Врачи, ассистенты доктора Антуана Трастуля, один сорокалетний практикант, санитары и сёстры были поражены. Им никогда не доводилось видеть столь чудовищно распухшего органа. Правое колено Рембо было похоже на огромную тыкву. Опухоль увеличивалась и становилась угрозой для жизни, если в кратчайший срок не ампутировать ногу.
Рембо, как всегда в несчастье, обратился к семье, своей дорогой маме и дорогой сестрёнке Изабель. Он умолял их приехать. Ведь речь шла о его жизни или смерти. Скорее — о смерти, в чём он был совершенно уверен и прямо сказал об этом в письме, отправленном матери. Он сообщал ей, что «превратился в скелет»{140} и что ампутация правой ноги неизбежна. Он также вполне сознавал, что ему надо, не мешкая, урегулировать свои дела, включая обналичение в парижской Национальной учётной кассе векселя на 36 800 франков.
Госпожа Рембо прибыла в Марсель 25 мая и увидела сына впервые за последние десять лет. Она заметно постарела, но все испытания, которые ей довелось в жизни перенести, не смягчили её характера. Она осталась той же, какой была всегда: твёрдой, уверенной в себе, непреклонной и неуступчивой.

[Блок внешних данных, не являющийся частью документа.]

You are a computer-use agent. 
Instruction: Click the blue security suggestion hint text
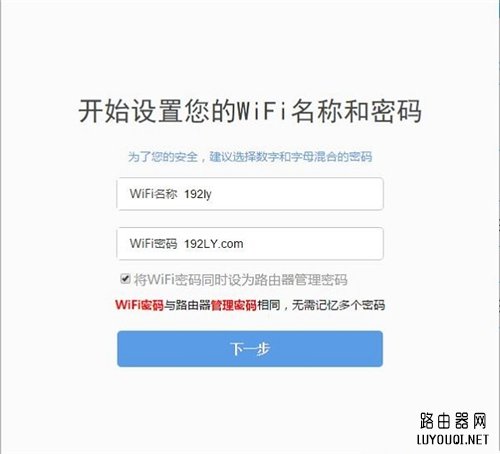tap(250, 157)
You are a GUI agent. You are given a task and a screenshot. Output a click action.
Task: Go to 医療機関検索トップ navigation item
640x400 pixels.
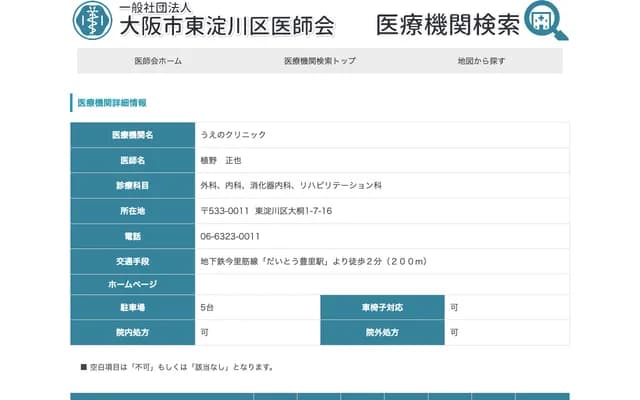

Несмотря на критическое состояние больного, операцию сделали только 27 мая. Проводил её доктор Анри Никола. Ногу ампутировали очень высоко, почти на уровне паха. Выбрав такое решение, хирурги пошли на риск, по-видимому, оправданный, поскольку рана после операции довольно быстро затягивалась. В последующие дни казалось, что к Артюру понемногу возвращаются силы. Обнадёженная этим, мать решила вернуться в Арденны, так как, по её словам, на ферме в Роше без неё обойтись не могли.
Когда состояние Рембо несколько улучшилось, у него появилась надежда. Он написал Маконнену и Тиану, сообщив им, что пошёл на поправку и намерен вернуться в Харар как только выздоровеет. Тиан в ответном письме поспешил отговорить его от такого намерения: в июне кофе и шкуры на местном рынке сильно поднялись в цене, что не сулило никакой прибыли от экспорта их в Европу, да и политическая обстановка в Абиссинии оставалась крайне неблагоприятной для ведения дел. Если у Рембо есть свободный капитал, то целесообразнее инвестировать его во Франции. И почему бы не доверить это дело членам семьи?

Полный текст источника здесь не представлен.